■ SELECTED PASSAGE

----------

Paintings by Jiří Hauschka (born 1965 in Šumperk) take us to an environment of confrontation, or rather symbiosis, of man and nature. Nature influences us more than we admit. Some painters have sensed it for a long time – especially in places where there’s a bit more of it, like in the northern regions with plenty of forests and lakes, or in the south with jungles and waterfalls. In those surroundings, events involving man may be more raw, more to the bone. The name of the exhibition is a reference to David Lynch’s legendary TV series that was set in such an environment. After that, nothing was as it had been. This is one of the ways to look at Hauschka’s paintings. And accompany him to the painters’ wilderness.

In recent years, or rather in the last two decades, we witness the art of painting looking back at its history, examining its options, seeking what is still attractive and alive in past layers, and finally realizing, to its surprise, that it can still invigorate today’s audience through its colours, views, compositions and ideas, and be attractive for contemporary artists. And it realizes that figures set in a certain spatial or scenic configuration possess a visual and semantic potency that upsets and attracts a contemporary person just as it did in the decades and centuries before us. Fragments of past visuals are pieced together with the fragments of tomorrow’s imagination.

----------

■ RAW DATA
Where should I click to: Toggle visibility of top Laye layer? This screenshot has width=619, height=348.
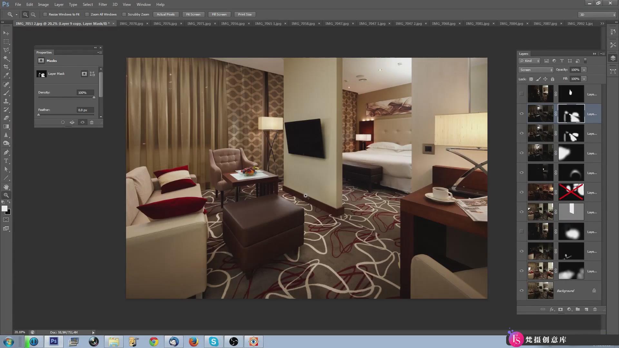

----------

■ WORK INSTRUCTIONS
**A.** According to the exhibition text on Jiří Hauschka's paintings, through what things can painting still invigorate today's audience? List them all.
**B.** Resume the exhibition text on Jiří Hauschka's paintings after its final sentence.
The data come from a separate source unrelated to the exhibition text.

■ RESULTS FOR EACH TASK
**A.** Colors, views, compositions, and ideas.

**B.**
Jiří Hauschka turns to this type of painting method that utilizes colours and symbolic connotations, prevalent at the turn of the 20th century – he positions himself in that period next to the Canadian painter Tom Thomson (1877–1917) – and used by contemporary painters such as Daniel Richter or Peter Doig. Reality is transformed by the painter’s narration into layered storytelling, where the artist’s memory is interspersed with new experiences, views, desires and emotional turbulences. In the case of Jiří Hauschka, we find ourselves in the wilderness of painter nostalgia, where we look for the conceptual person, and in urban civilization, which has barely any options left and where we can therefore feel and see the colours of wilderness. Ultimately, we can be justified in our impression that nothing is as it seems at the first and second glance – just like in the world of Lynch’s Twin Peaks, where a corpse unexpectedly appears in a quiet town set in the middle of nature, where the trees keep rustling and the waterfalls keep flowing. Colours save us from reality.